I want to share what happened on Sunday, because it can be quite easy to fall in the trap of thinking that everything gets easier after a breakthrough like that. It doesn’t; don’t ever think that.
It was Easter Sunday, and I was translating for the speaker that night. As a rule of thumb at our church, the speaker and the translator always spend time in the prayer room together before the service, in preparation and prayer. Later, they are joined by the pastor and the worship team and everyone prays for the night together.

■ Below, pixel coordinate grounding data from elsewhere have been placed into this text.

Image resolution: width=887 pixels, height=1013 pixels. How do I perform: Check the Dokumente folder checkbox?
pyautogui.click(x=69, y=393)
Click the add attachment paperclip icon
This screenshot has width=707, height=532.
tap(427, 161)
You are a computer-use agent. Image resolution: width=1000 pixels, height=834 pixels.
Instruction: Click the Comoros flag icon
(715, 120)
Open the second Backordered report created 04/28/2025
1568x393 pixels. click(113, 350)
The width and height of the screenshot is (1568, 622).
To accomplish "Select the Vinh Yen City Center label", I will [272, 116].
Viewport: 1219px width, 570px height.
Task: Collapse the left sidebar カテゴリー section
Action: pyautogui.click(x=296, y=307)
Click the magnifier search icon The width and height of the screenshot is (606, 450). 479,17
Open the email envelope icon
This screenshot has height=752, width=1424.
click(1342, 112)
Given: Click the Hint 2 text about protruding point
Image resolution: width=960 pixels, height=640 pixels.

You may or may not have gathered from other writings that I am currently taking a break from my church’s leadership team. Anyway, when I saw the words “the leadership team is getting stronger and stronger” as we were all praying, rejection and worthlessness suddenly overcame me. For 15 minutes I struggled to take a position against these feelings but kept failing. Finally, I knew the only way to fight this was to speak out (something I NEVER did during my depression and every time was worse for it), so I did. The lie was broken, truth was declared, and I felt God’s peace. I felt God’s love. I had done something I didn’t have the strength to do before.
And it was an amazing Sunday night!
And that is how Jesus unlocked the door of depression in my life and broke into my darkness. That is what He wants to do for everyone who feels trapped by the darkness of lies and depression.